As far as fixing the issue from MAAS, it seems a bit odd that we could receive a status for modules-final and other requests will follow, but if we were to fix it on the MAAS side, would returning a 409 for the modules-final request result in retries from cloud-init?

Revision history for this message

James Falcon (falcojr) wrote on 2022-10-25:

#29

"As far as fixing the issue from MAAS, it seems a bit odd that we could receive a status for modules-final and other requests will follow, but if we were to fix it on the MAAS side, would returning a 409 for the modules-final request result in retries from cloud-init?"

To answer your specific question, yes, "raise_for_status()" from requests is used, which will raise on http responses 400-599. We'll catch this and then retry until time/tries is up.

I'm not sure I follow though. How would this be used to help the situation? Do you know which message specifically is the problematic one? Why is it not expected to be received as soon as it is?

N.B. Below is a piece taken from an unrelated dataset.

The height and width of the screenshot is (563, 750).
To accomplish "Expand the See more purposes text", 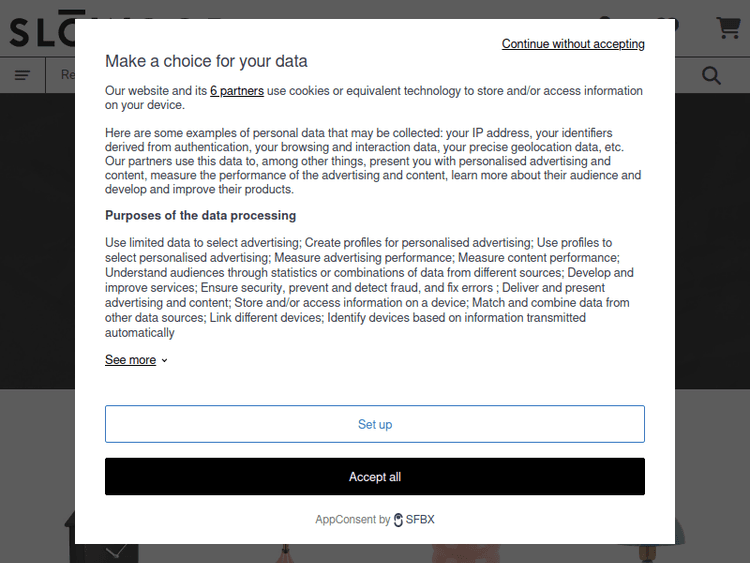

Revision history for this message

Christian Grabowski (cgrabowski) wrote on 2022-10-25:

#30

So the ideal flow is cloud-init makes a request to the user-data endpoint, setting agent_name, then the request to MAAS' metadata status endpoint for modules-final, where the node gets registered by MAAS as a KVM host, assuming agent_name has been set. This ordering assumes modules-final is the final request normally, however that is no longer the case. By sending the 409, and having the modules-final request reattempted, the retry to the user-data endpoint that occurs due to network not yet being available can still set the agent_name prior to MAAS considering cloud-init done. This does seem odd to me however, as the modules-final request had been treated as a way of considering cloud-init to be done for MAAS.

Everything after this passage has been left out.